## Task to complete
Below are some records. Print all of them exactly as they appear.

## Stored data entries
_ _ _ _

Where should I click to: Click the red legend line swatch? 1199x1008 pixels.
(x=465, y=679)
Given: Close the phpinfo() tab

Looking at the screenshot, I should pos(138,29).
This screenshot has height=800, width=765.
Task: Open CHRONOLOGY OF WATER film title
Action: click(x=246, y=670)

_ _ _ _

## Written response
Where should I click to: Click the red legend line swatch? 1199x1008 pixels.
(x=465, y=679)
Given: Close the phpinfo() tab

Looking at the screenshot, I should pos(138,29).
This screenshot has height=800, width=765.
Task: Open CHRONOLOGY OF WATER film title
Action: click(x=246, y=670)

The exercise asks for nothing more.